Nossa Opinião

8.0
Ótima sacada na montagem torna o longa de Aurélio Michiles um programa ainda mais interessante, além do fato de a vida do biografado ser, por si só, digna de homenagem.
Nota 8.0

Cosme Alves Netto dedicou a melhor parte de seus 59 anos de vida ao cinema. Passo a passo, sua caminhada foi de espectador voraz a agitador de Cineclubes e a preservador da história da sétima arte no Brasil, como diretor da Cinemateca do Museu de Arte Moderna do Rio de Janeiro. O ciclo se completa agora ao ganhar um filme que conta sua trajetória, com o merecido título Tudo Por Amor ao Cinema.

O homem que ao longo da vida ajudou a construir a memória da produção cinematográfica, agora é relembrado e eternizado a partir de trechos de 70 filmes nacionais e internacionais que ajudam a ilustrar passagens de sua trajetória. Este ótima sacada na montagem torna o longa de Aurélio Michiles um programa ainda mais interessante, além do fato de a vida do biografado ser, por si só, digna de homenagem.

Rico em depoimentos e imagens de arquivo, o documentário tem, entre os 34 entrevistados, figuras como Eduardo Coutinho, que teve o material de Cabra Marcado Pra Morrer escondido em segurança por Cosme durante a ditadura militar, até que pudesse retomar e finalizar a obra que deu novo patamar à carreira. Só por esse caso já é possível afirmar que o cinema brasileiro seria outro sem seu envolvimento.

Para Cosme, não existia filme ruim, pois qualquer filme oferece um registro sobre o comportamento, costumes, discussões e ambientes de seu tempo.
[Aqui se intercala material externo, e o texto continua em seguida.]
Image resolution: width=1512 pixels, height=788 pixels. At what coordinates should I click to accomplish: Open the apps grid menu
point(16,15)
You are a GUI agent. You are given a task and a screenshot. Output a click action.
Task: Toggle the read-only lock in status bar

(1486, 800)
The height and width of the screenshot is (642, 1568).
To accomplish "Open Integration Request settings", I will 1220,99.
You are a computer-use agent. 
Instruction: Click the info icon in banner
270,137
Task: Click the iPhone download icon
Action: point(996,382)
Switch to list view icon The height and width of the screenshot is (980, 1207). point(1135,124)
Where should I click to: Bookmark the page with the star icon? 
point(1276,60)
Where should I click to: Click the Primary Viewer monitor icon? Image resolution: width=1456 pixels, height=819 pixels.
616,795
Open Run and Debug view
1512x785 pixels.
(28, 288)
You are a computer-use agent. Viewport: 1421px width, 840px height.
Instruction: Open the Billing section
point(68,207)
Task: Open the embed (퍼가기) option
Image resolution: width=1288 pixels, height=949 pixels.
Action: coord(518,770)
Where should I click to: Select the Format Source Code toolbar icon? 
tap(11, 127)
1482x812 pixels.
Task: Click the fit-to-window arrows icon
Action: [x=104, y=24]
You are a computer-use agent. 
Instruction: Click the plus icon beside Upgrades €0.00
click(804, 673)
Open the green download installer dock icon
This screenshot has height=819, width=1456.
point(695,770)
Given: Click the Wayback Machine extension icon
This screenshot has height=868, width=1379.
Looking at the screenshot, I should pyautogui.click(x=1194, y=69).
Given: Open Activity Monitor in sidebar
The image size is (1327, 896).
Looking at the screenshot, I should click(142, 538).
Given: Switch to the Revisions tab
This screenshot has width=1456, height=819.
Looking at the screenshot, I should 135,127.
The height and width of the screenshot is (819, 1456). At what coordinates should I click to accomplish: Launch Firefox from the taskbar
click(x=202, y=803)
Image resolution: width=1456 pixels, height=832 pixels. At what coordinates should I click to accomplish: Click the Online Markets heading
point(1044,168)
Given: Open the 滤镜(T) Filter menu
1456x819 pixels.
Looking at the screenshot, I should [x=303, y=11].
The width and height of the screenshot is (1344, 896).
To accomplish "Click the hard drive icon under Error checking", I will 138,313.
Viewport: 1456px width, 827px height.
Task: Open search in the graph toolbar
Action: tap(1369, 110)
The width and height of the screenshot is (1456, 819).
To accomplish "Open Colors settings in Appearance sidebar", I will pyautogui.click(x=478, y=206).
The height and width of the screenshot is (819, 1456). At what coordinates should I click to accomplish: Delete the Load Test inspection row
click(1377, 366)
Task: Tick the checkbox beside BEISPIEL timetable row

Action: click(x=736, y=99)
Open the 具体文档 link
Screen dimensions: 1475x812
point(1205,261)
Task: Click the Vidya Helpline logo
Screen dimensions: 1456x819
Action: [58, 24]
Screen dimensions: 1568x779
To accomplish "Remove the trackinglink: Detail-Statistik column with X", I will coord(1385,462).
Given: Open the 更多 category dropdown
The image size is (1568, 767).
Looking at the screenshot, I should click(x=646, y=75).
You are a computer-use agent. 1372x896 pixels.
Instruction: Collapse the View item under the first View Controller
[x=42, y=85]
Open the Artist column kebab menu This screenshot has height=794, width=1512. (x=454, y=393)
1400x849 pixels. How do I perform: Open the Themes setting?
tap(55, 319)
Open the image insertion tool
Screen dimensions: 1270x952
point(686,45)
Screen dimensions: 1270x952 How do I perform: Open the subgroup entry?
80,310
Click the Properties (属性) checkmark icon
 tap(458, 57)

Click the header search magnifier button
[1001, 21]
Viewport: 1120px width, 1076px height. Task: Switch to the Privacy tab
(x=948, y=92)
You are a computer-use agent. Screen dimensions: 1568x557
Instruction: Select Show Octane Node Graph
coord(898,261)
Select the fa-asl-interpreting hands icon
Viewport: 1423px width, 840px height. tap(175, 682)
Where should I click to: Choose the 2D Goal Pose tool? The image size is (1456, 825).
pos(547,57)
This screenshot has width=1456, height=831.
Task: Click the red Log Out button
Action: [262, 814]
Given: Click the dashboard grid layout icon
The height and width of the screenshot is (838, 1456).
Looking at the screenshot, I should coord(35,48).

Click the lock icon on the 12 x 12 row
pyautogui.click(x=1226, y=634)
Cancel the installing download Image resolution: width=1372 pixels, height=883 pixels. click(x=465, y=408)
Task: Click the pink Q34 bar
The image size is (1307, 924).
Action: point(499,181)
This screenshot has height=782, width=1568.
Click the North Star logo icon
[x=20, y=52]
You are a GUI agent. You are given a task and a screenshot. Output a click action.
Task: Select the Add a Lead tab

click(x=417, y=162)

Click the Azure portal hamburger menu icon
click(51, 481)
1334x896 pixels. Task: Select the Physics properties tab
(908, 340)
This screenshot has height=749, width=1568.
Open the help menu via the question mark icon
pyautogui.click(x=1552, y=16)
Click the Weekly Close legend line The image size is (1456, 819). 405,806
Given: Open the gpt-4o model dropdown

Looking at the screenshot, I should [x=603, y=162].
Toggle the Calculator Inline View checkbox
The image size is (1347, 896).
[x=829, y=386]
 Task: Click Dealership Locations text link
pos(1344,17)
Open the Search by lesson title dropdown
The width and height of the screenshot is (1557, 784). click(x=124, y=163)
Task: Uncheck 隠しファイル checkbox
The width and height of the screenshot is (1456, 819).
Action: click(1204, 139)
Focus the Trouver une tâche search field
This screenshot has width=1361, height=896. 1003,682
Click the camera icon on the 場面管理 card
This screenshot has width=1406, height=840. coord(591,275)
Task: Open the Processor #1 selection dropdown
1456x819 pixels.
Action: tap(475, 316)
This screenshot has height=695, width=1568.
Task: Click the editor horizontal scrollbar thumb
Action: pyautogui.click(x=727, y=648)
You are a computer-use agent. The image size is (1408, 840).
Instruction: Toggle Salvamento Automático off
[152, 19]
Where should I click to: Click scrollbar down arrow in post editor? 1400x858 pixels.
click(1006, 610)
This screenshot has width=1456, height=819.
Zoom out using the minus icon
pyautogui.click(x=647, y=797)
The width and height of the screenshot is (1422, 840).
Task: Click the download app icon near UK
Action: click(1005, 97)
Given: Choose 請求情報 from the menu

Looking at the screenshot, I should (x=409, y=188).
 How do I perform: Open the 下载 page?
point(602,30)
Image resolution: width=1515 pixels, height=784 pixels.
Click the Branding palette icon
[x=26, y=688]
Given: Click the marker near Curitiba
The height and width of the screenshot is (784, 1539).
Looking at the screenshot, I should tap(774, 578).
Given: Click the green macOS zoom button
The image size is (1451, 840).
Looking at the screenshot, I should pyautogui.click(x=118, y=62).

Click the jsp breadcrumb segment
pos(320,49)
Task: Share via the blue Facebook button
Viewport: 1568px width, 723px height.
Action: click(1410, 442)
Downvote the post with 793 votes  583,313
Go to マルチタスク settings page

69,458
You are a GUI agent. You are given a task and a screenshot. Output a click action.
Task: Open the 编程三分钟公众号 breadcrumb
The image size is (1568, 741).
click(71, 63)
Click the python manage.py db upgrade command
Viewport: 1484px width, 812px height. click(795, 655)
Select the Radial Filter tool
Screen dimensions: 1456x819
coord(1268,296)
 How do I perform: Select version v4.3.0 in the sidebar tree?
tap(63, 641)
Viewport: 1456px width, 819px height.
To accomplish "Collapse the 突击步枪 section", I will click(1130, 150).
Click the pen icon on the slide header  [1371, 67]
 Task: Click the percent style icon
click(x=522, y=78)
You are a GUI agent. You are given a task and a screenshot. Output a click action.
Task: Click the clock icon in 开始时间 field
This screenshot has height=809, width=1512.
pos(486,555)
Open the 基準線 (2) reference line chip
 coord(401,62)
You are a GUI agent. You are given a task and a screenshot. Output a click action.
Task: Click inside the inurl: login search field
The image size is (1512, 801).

Tudo por Amor ao Cinema apresenta a uma nova geração a figura deste amazonense que começou a conservar filmes por querer guardar sempre por perto aqueles que mais o emocionavam. Queria tê-los disponíveis para mostrar aos amigos que por ventura ainda não conhecessem a obra. Era um curador de cinema sem nem saber ser esse o nome para o que fazia. Vale lembrar que tudo isso começou entre as décadas de 50 e 60, muito antes do VHS. Ou seja, era um trabalho de conservação que exigia dedicação e espaço físico, preenchido por latas e rolos.

Como é muito bem colocado no depoimento do crítico Carlos Alberto Mattos, já na comovente parte final, a alma daquele homem está presente a cada vez que repetimos o ritual de apresentar a alguém uma obra cinematográfica que conquistou nosso coração. Ou no movimento de resistência dos protestos que culminaram na reabertura do cinema Belas Artes, em São Paulo. Cosme Alves Netto é o herói desconhecido – espera-se que agora um pouco menos desconhecido – de todo cinéfilo.